A homelab is a playground for learning about computers and trying out new technologies. I’m using mine to learn more about networks, operating systems, hardware, and resource provisioning and orchestration. This is a popular hobby among engineers and gamers—I was amazed to see that the /r/homelab subreddit has 375,000 members!
Even though I just have a few Raspberry Pis and an Intel NUC in my homelab, having physical hardware to play with gets me excited about computing and networks.
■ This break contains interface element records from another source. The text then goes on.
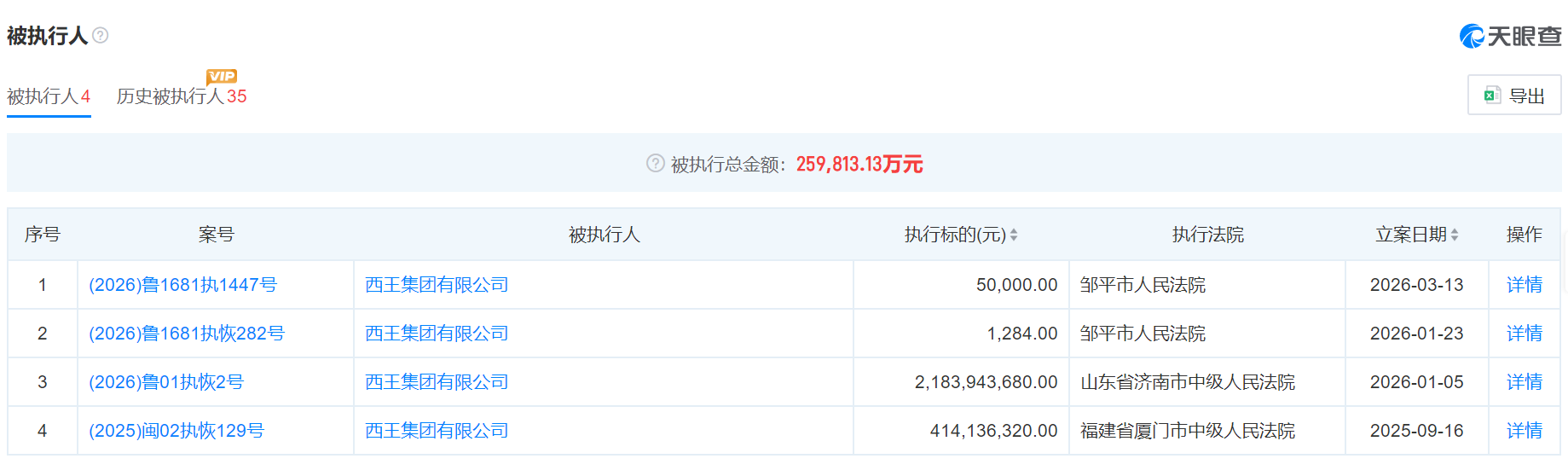The height and width of the screenshot is (476, 1568).
Task: Sort by 执行标的(元) arrows
Action: 1014,235
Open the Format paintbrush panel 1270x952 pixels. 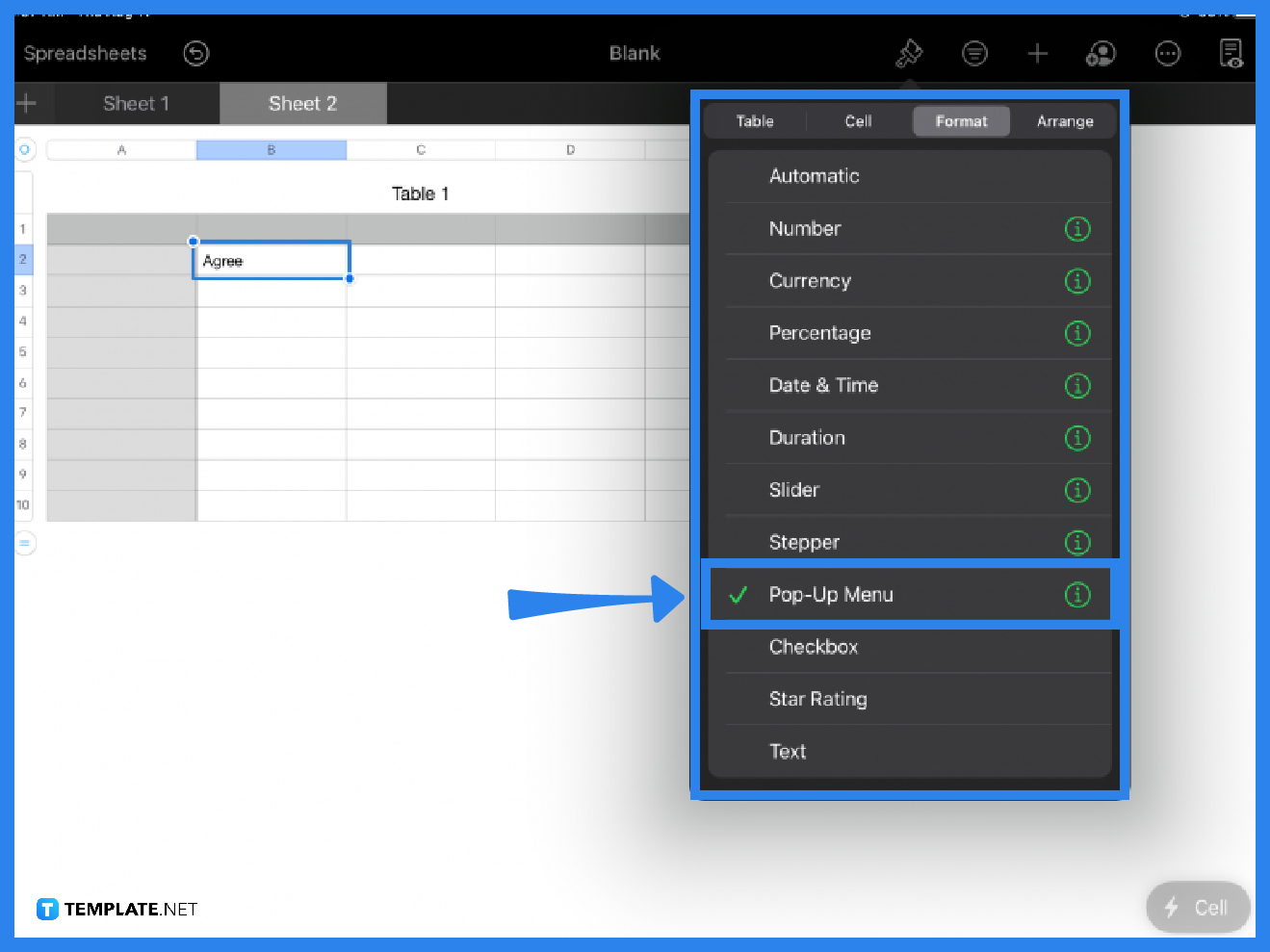(x=909, y=53)
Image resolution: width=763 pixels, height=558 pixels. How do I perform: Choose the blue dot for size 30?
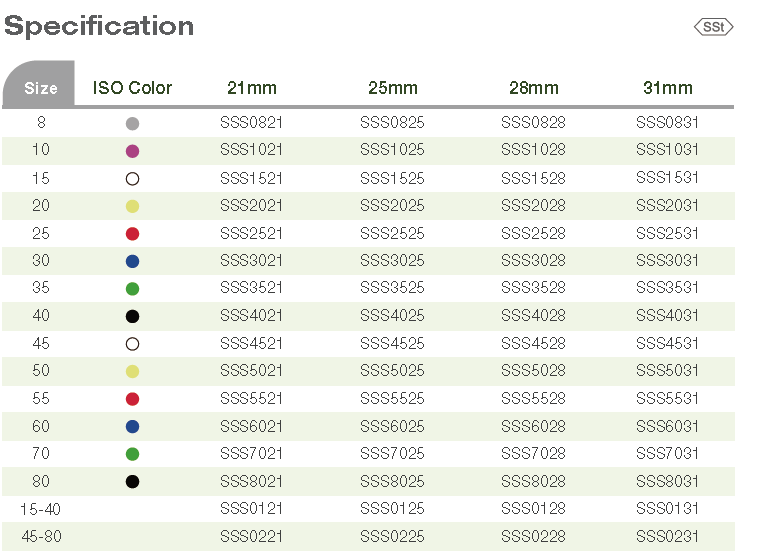(132, 262)
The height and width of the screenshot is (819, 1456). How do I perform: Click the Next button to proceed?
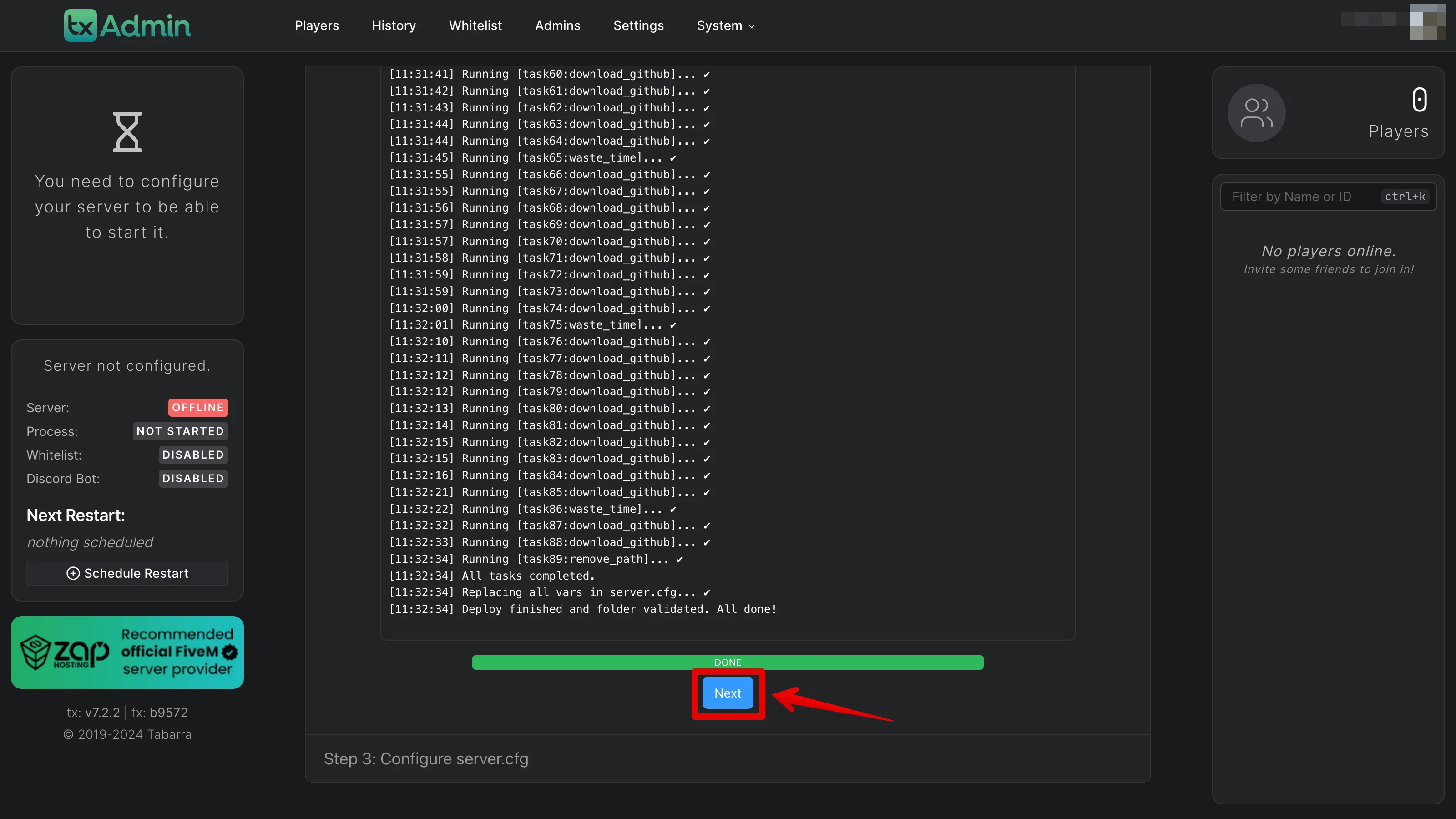click(728, 692)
Here’s a quick rundown of some homelab projects:
I built a time server. The built-in clocks in computers are notoriously prone to drifting. I got a Uputronics GPS hat, which I’m using to run a local GPS-disciplined stratum-1 NTP server with NTPSec. GPS-disciplined means that the computer’s clock is continuously adjusted to match the radio pulses that are sent out every second by GPS satellites. Stratum-1 means that the clock gets its time from a Stratum-0 time source (in this case, GPS—but atomic clocks are also Stratum-0 sources).
I’m running two instances of Pi-Hole, which is a DNS sinkhole for network-wide ad blocking. It’s a great piece of software, despite the unfortunate name.
Downstream from Pi-Hole, I’m running dual CoreDNS instances for local DNS. CoreDNS has been super easy to configure and it just feels like a really well built piece of software (written in Go).
I’m running step-ca as a Certificate Authority for the network. In my role as a Developer Advocate at Smallstep (the company behind step-ca), I’ve learned a lot about public key infrastructure this year. Certificates are everywhere, and it’s been nice to have a tiny CA to play with.
Compared to the homelab, cloud computing just feels comparatively cold to me. I like engaging with the actual circuits. Maybe because that’s what I grew up doing, working at an ISP as a teenager, with my desk as close to the server room as I could get it.
Blockchain Chicken Farm
In September my dear friend Xiaowei Wang published a book called Blockchain Chicken Farm (And Other Stories of Tech in China's Countryside). It’s a whirlwind tour of China’s rural tech world, which is so different from what we think of as “technology” in the West. I just love Xiaowei’s unique lens and engaging writing style, and it was a pleasure to help them out with reviewing early drafts and giving them moral support through the long journey of writing a book. This is the perfect quarantine book for anyone who wants to travel right now but can’t.